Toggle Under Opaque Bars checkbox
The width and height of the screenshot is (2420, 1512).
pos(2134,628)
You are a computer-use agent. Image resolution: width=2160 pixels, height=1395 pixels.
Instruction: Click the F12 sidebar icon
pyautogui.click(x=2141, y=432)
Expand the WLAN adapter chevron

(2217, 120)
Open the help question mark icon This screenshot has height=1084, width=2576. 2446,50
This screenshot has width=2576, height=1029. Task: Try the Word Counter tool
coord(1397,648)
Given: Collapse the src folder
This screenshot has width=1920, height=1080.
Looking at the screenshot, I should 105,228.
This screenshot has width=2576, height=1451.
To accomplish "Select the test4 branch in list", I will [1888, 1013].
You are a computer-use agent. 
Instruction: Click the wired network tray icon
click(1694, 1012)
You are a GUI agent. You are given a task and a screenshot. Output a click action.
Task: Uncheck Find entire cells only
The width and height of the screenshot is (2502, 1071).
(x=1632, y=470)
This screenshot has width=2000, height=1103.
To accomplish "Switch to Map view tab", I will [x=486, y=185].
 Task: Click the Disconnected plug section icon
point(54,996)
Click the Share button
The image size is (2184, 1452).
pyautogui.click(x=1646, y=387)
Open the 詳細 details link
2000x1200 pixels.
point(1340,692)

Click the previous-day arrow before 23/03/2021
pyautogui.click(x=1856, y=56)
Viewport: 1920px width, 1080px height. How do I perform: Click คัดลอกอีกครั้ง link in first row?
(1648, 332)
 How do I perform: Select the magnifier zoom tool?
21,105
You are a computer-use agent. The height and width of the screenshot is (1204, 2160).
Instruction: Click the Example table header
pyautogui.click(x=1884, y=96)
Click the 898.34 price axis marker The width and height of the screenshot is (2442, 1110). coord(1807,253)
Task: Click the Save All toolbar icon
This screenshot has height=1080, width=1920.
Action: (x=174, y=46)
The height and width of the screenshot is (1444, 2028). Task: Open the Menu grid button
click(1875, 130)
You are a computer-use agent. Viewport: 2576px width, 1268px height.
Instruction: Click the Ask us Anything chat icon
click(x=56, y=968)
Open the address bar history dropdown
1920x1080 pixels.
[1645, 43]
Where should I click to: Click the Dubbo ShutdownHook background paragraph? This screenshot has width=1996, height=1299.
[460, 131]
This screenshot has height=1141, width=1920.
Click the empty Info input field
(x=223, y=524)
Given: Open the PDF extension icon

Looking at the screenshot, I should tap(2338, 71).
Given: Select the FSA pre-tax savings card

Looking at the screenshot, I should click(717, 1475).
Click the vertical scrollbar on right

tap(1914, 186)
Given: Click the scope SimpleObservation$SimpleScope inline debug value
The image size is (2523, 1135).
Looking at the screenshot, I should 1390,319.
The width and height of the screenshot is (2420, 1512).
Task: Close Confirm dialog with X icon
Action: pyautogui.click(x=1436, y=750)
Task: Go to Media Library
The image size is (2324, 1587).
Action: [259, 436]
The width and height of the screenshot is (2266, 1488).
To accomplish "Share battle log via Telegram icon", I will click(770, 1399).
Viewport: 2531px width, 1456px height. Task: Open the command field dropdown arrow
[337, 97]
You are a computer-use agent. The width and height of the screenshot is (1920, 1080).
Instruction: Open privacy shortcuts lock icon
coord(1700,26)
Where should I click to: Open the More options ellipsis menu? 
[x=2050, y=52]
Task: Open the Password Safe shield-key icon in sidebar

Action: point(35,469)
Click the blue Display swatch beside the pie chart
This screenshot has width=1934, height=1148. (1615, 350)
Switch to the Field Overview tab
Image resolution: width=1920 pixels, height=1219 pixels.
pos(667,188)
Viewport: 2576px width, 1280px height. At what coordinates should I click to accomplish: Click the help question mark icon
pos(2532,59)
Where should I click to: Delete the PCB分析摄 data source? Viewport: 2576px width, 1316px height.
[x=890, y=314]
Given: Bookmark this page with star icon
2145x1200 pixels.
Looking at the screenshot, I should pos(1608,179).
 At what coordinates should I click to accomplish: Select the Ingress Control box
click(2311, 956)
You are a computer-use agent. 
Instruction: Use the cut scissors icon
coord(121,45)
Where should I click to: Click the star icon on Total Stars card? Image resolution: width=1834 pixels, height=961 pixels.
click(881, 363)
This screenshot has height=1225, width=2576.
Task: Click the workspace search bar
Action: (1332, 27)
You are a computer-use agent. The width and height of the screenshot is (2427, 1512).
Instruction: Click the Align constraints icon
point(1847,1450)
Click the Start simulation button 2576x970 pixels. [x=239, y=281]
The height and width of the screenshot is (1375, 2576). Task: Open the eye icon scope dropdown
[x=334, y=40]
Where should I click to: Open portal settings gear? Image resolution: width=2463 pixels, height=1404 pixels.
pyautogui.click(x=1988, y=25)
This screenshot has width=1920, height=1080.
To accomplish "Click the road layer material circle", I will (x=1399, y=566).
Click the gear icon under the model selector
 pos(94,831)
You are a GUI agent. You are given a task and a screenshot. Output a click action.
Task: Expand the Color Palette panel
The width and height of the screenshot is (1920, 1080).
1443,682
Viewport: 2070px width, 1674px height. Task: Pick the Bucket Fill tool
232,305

◆ ◆ ◆ ◆

### [YOUR GOAL]
Reproduce each entry word for word.

### [RESULT OF THE TASK]
Toggle Under Opaque Bars checkbox
The width and height of the screenshot is (2420, 1512).
pos(2134,628)
You are a computer-use agent. Image resolution: width=2160 pixels, height=1395 pixels.
Instruction: Click the F12 sidebar icon
pyautogui.click(x=2141, y=432)
Expand the WLAN adapter chevron

(2217, 120)
Open the help question mark icon This screenshot has height=1084, width=2576. 2446,50
This screenshot has width=2576, height=1029. Task: Try the Word Counter tool
coord(1397,648)
Given: Collapse the src folder
This screenshot has width=1920, height=1080.
Looking at the screenshot, I should 105,228.
This screenshot has width=2576, height=1451.
To accomplish "Select the test4 branch in list", I will [1888, 1013].
You are a computer-use agent. 
Instruction: Click the wired network tray icon
click(1694, 1012)
You are a GUI agent. You are given a task and a screenshot. Output a click action.
Task: Uncheck Find entire cells only
The width and height of the screenshot is (2502, 1071).
(x=1632, y=470)
This screenshot has width=2000, height=1103.
To accomplish "Switch to Map view tab", I will [x=486, y=185].
 Task: Click the Disconnected plug section icon
point(54,996)
Click the Share button
The image size is (2184, 1452).
pyautogui.click(x=1646, y=387)
Open the 詳細 details link
2000x1200 pixels.
point(1340,692)

Click the previous-day arrow before 23/03/2021
pyautogui.click(x=1856, y=56)
Viewport: 1920px width, 1080px height. How do I perform: Click คัดลอกอีกครั้ง link in first row?
(1648, 332)
 How do I perform: Select the magnifier zoom tool?
21,105
You are a computer-use agent. The height and width of the screenshot is (1204, 2160).
Instruction: Click the Example table header
pyautogui.click(x=1884, y=96)
Click the 898.34 price axis marker The width and height of the screenshot is (2442, 1110). coord(1807,253)
Task: Click the Save All toolbar icon
This screenshot has height=1080, width=1920.
Action: (x=174, y=46)
The height and width of the screenshot is (1444, 2028). Task: Open the Menu grid button
click(1875, 130)
You are a computer-use agent. Viewport: 2576px width, 1268px height.
Instruction: Click the Ask us Anything chat icon
click(x=56, y=968)
Open the address bar history dropdown
1920x1080 pixels.
[1645, 43]
Where should I click to: Click the Dubbo ShutdownHook background paragraph? This screenshot has width=1996, height=1299.
[460, 131]
This screenshot has height=1141, width=1920.
Click the empty Info input field
(x=223, y=524)
Given: Open the PDF extension icon

Looking at the screenshot, I should tap(2338, 71).
Given: Select the FSA pre-tax savings card

Looking at the screenshot, I should click(717, 1475).
Click the vertical scrollbar on right

tap(1914, 186)
Given: Click the scope SimpleObservation$SimpleScope inline debug value
The image size is (2523, 1135).
Looking at the screenshot, I should 1390,319.
The width and height of the screenshot is (2420, 1512).
Task: Close Confirm dialog with X icon
Action: pyautogui.click(x=1436, y=750)
Task: Go to Media Library
The image size is (2324, 1587).
Action: [259, 436]
The width and height of the screenshot is (2266, 1488).
To accomplish "Share battle log via Telegram icon", I will click(770, 1399).
Viewport: 2531px width, 1456px height. Task: Open the command field dropdown arrow
[337, 97]
You are a computer-use agent. The width and height of the screenshot is (1920, 1080).
Instruction: Open privacy shortcuts lock icon
coord(1700,26)
Where should I click to: Open the More options ellipsis menu? 
[x=2050, y=52]
Task: Open the Password Safe shield-key icon in sidebar

Action: point(35,469)
Click the blue Display swatch beside the pie chart
This screenshot has width=1934, height=1148. (1615, 350)
Switch to the Field Overview tab
Image resolution: width=1920 pixels, height=1219 pixels.
pos(667,188)
Viewport: 2576px width, 1280px height. At what coordinates should I click to accomplish: Click the help question mark icon
pos(2532,59)
Where should I click to: Delete the PCB分析摄 data source? Viewport: 2576px width, 1316px height.
[x=890, y=314]
Given: Bookmark this page with star icon
2145x1200 pixels.
Looking at the screenshot, I should pos(1608,179).
 At what coordinates should I click to accomplish: Select the Ingress Control box
click(2311, 956)
You are a computer-use agent. 
Instruction: Use the cut scissors icon
coord(121,45)
Where should I click to: Click the star icon on Total Stars card? Image resolution: width=1834 pixels, height=961 pixels.
click(881, 363)
This screenshot has height=1225, width=2576.
Task: Click the workspace search bar
Action: (1332, 27)
You are a computer-use agent. The width and height of the screenshot is (2427, 1512).
Instruction: Click the Align constraints icon
point(1847,1450)
Click the Start simulation button 2576x970 pixels. [x=239, y=281]
The height and width of the screenshot is (1375, 2576). Task: Open the eye icon scope dropdown
[x=334, y=40]
Where should I click to: Open portal settings gear? Image resolution: width=2463 pixels, height=1404 pixels.
pyautogui.click(x=1988, y=25)
This screenshot has width=1920, height=1080.
To accomplish "Click the road layer material circle", I will (x=1399, y=566).
Click the gear icon under the model selector
 pos(94,831)
You are a GUI agent. You are given a task and a screenshot. Output a click action.
Task: Expand the Color Palette panel
The width and height of the screenshot is (1920, 1080).
1443,682
Viewport: 2070px width, 1674px height. Task: Pick the Bucket Fill tool
232,305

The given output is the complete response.